「がん対策推進基本計画」(2012年第2期策定)では,基本的な緩和ケアについて,あらゆる医療従事者が修得し実践すること,患者の苦痛を評価し基本的な対処方法を実践すること,などが目標とされた(文献1)一方で,がん患者が住み慣れた家庭や地域での療養や生活を選択できるよう在宅医療・介護サービス提供体制の構築をめざすこととしている。
家族や身近で暮らす知人など,生活を支える周りの人へのサポートも重要な要素と言える。切れ目のない緩和ケアや在宅医療の提供体制を考える上で,刻々と変化するニーズに対応するための仕組みづくりが求められる。2015年12月に「がん対策加速化プラン」が策定され,終末期の療養生活の質を向上させることが示されている(文献2)。

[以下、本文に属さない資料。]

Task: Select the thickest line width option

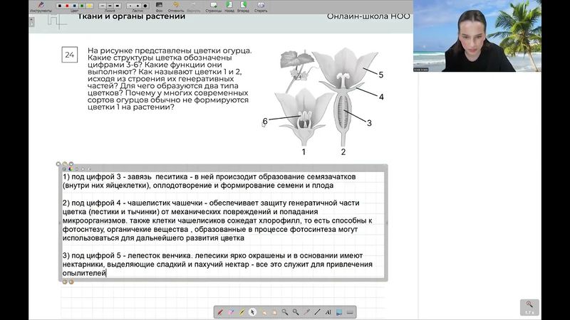Action: (x=117, y=5)
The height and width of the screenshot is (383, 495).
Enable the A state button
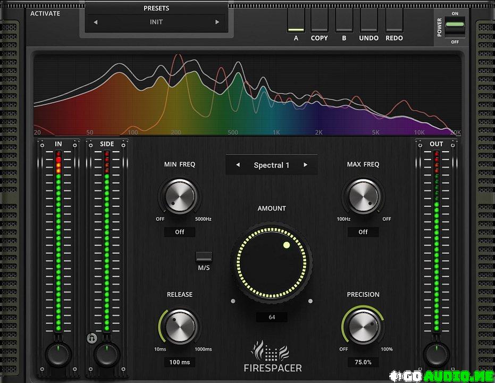point(296,21)
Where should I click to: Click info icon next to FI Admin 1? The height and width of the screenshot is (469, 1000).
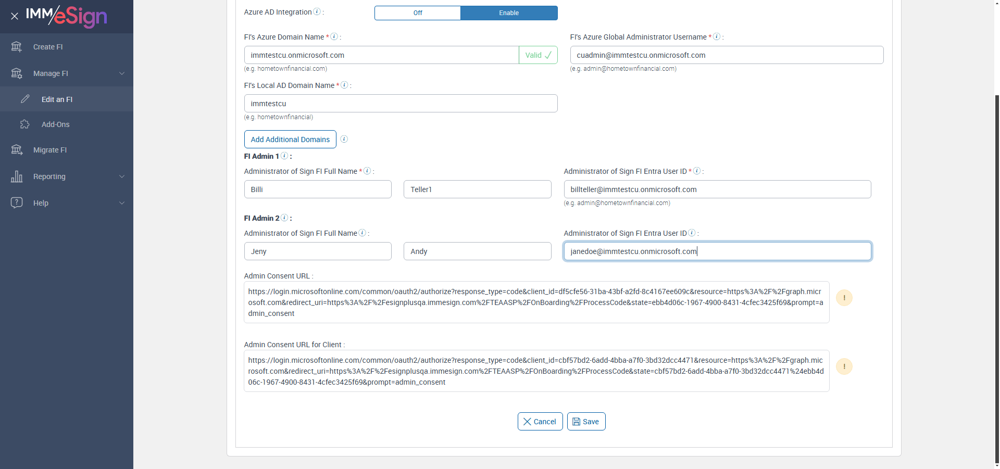click(284, 156)
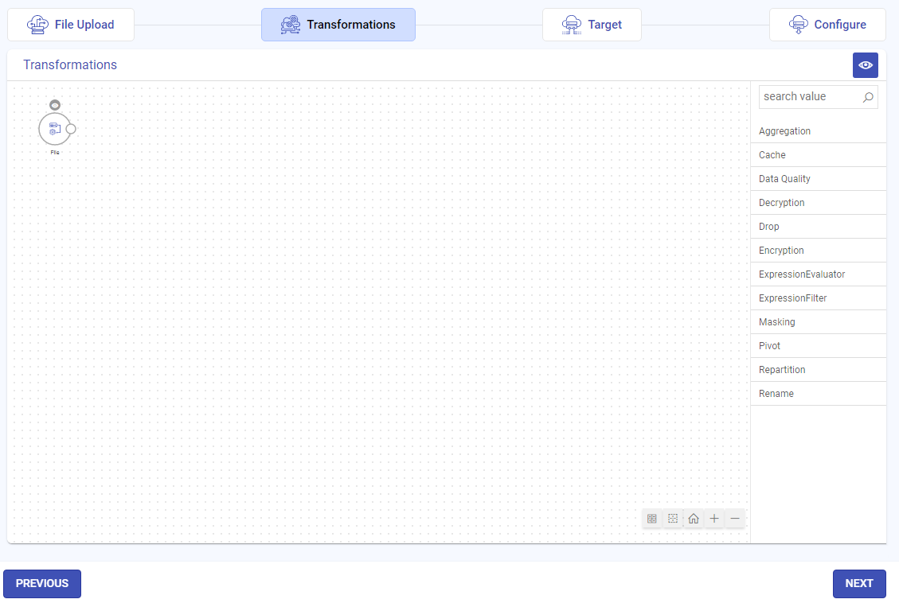Toggle the eye icon above File node
The height and width of the screenshot is (603, 899).
pyautogui.click(x=55, y=105)
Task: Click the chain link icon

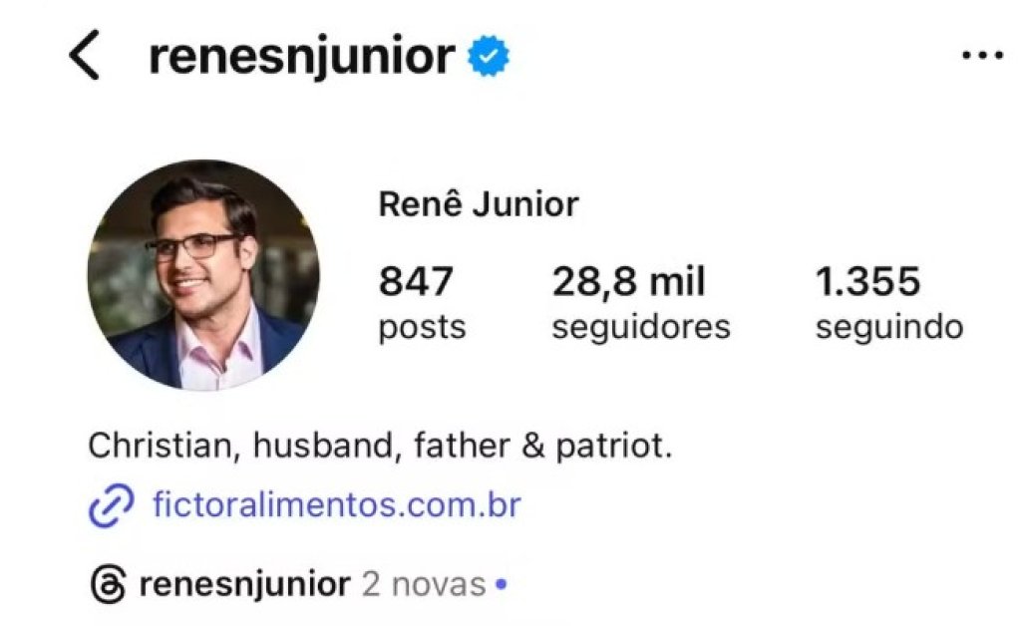Action: 112,505
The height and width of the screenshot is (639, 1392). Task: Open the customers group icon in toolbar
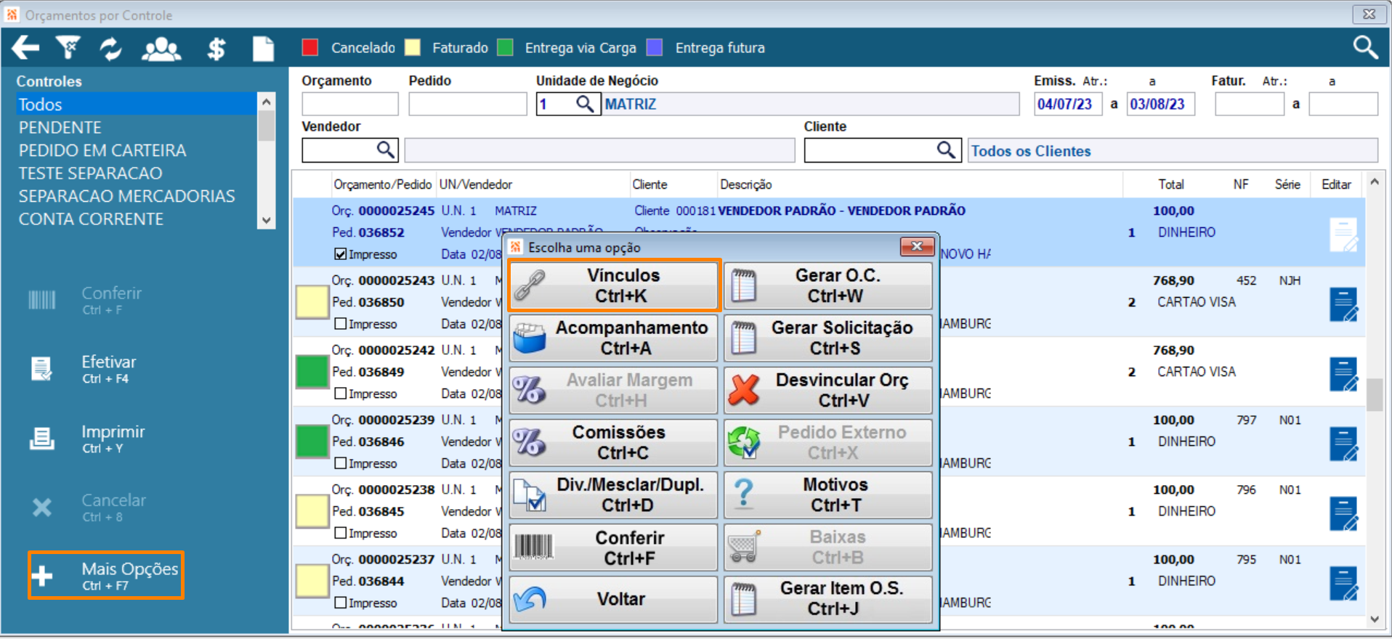pyautogui.click(x=161, y=49)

治療の導入期とは異なり,普段の生活や家族との関係の延長で療養やケアを組み立てていく上で,看取り期の家族や支援者向けの情報提供や,ケアを支える在宅医,訪問看護師,ケアマネジャーなどの医療介護福祉職とのコミュニケーションが重要である(文献3)。看取りのあとも,家族や周囲の人が悲嘆(グリーフ)と向き合い,自分らしい生活リズムを取り戻していくまでのプロセスを支えるグリーフケアの充実が求められる。一部の医療機関や遺族会などで取り組みが始まっている。
1) がん対策推進協議会緩和ケア専門委員会:緩和ケア専門委員会報告書─今後の緩和ケアのあり方について. 2012.
2) 厚生労働省:がん対策加速化プラン. 2015.
3) 地域におけるがん患者の緩和ケアと療養支援情報 普及と活用プロジェクト:がんの在宅療養.